A lot of the originals cannot be saved because the photographic gelatin has been erased from its support, or the dirt and scratches make the images impossible to scan. Popescu often digitizes about 30 pictures each day, and the hardest part of the process is cleaning the originals.
At the end of the day, Popescu adds the images, which are in the public domain and no longer protected by copyright, to the pages he created for Acsinte’s archive on social media platforms such as Facebook, Flickr and Twitter.
As I covered this story, my personal quest was to bring the past into the present: I wanted to find somebody from Acsinte’s pictures who is still alive today.

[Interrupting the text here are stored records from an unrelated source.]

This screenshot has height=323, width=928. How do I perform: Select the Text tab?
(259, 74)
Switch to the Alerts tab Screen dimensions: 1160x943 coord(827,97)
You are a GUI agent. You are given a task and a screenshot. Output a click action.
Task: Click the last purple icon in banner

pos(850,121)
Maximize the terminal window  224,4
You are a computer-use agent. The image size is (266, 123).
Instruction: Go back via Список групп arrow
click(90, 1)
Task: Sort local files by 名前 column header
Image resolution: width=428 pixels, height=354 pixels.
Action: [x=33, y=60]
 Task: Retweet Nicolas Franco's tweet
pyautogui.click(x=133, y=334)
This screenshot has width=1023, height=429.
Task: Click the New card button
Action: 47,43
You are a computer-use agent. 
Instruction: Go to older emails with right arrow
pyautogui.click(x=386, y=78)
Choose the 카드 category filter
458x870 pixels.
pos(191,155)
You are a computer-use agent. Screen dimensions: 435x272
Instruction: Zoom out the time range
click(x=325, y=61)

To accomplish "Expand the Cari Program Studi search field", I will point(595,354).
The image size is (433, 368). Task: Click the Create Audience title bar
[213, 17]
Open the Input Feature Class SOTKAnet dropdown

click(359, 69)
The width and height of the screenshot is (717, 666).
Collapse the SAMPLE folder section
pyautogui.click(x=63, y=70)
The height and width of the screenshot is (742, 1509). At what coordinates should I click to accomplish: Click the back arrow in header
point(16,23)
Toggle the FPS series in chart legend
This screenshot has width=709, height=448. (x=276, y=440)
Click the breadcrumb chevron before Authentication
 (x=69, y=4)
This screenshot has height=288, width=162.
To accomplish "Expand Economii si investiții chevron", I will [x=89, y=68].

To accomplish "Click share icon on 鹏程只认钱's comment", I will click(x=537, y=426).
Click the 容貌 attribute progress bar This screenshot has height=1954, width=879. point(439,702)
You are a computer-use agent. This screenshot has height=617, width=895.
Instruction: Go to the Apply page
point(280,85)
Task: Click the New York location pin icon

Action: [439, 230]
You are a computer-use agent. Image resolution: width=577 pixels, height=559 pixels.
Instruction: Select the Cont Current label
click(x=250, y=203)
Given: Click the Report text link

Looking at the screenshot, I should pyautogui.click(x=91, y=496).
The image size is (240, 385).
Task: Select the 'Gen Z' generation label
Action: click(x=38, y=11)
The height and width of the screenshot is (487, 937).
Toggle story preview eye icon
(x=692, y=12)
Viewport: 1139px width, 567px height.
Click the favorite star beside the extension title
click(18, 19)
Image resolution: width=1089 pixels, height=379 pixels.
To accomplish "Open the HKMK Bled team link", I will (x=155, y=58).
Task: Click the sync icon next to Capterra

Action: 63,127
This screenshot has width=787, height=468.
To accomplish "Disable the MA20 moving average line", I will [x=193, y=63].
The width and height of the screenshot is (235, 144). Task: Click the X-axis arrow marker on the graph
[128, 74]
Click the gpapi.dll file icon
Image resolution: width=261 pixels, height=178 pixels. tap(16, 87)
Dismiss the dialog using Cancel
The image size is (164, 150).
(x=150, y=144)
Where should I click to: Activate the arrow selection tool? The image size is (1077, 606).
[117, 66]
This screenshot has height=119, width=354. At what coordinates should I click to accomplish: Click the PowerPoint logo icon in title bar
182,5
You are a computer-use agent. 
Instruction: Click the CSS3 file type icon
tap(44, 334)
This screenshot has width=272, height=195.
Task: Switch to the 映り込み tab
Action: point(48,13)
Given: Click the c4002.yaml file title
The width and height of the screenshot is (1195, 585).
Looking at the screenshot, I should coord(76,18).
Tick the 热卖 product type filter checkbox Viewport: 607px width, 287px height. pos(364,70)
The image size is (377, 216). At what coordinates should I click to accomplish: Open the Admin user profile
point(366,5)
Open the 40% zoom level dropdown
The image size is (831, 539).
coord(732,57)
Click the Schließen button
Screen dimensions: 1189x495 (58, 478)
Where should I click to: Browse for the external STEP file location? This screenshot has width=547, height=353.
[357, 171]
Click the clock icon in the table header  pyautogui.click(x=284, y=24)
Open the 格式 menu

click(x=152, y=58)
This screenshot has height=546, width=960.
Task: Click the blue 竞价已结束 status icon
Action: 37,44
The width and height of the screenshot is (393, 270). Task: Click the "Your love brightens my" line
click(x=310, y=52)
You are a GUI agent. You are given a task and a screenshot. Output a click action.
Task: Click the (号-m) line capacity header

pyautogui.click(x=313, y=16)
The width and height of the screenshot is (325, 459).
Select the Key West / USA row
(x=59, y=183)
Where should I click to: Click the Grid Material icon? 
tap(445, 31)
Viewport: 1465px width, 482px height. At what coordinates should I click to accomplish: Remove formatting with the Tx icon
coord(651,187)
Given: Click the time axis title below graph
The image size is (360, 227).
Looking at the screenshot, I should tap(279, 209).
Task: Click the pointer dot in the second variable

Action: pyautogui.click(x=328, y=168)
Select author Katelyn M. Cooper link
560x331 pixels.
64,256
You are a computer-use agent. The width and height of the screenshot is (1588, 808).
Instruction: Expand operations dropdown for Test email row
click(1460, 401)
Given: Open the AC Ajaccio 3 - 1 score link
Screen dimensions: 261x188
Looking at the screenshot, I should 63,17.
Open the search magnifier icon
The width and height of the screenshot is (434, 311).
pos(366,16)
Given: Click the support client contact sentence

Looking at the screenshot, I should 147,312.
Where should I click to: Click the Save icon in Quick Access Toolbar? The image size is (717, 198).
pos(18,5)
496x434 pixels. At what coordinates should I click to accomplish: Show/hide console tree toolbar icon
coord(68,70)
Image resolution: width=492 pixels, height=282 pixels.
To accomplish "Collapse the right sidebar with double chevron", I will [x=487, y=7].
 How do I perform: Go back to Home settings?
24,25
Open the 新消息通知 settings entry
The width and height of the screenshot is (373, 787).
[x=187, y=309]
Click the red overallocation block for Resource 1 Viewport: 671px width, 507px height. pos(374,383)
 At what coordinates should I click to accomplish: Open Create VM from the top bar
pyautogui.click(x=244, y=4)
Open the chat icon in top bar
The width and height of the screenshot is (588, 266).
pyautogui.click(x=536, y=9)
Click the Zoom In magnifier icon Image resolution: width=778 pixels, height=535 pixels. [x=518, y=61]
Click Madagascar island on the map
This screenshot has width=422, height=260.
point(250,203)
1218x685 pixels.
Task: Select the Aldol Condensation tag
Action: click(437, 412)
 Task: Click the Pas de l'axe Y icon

I also wanted to find a building from Acsinte’s photos that still exists now in order to recreate an image that he made a long time ago.
It was a hard task, as Acsinte didn’t leave much information about his subjects, besides a few remarks on the back of a couple of prints.
However, Popescu did discover an image showing a monastery, the only building from Acsinte’s pictures that still seems to be in Slobozia. I took a photo of it with Popescu in one corner holding a print of the old picture.
Fortunately for me, ordinary people have started to give Popescu their own personal pictures taken by Acsinte to be digitized. In one case, we found somebody from a picture of his who is still alive – a woman named Marioara Paslaru.
I tried to take the same picture that Acsinte did all those years ago of Paslaru. In the end though, I preferred to take a candid image of her holding the old picture in her hands.
Nowadays, Acsinte’s reputation as a photographer is starting to spread. Slobozia is hoping that the fame of the old images will help boost the city as a tourist attraction – they have even put a huge billboard of Acsinte’s pictures on the county library’s wall for all to see.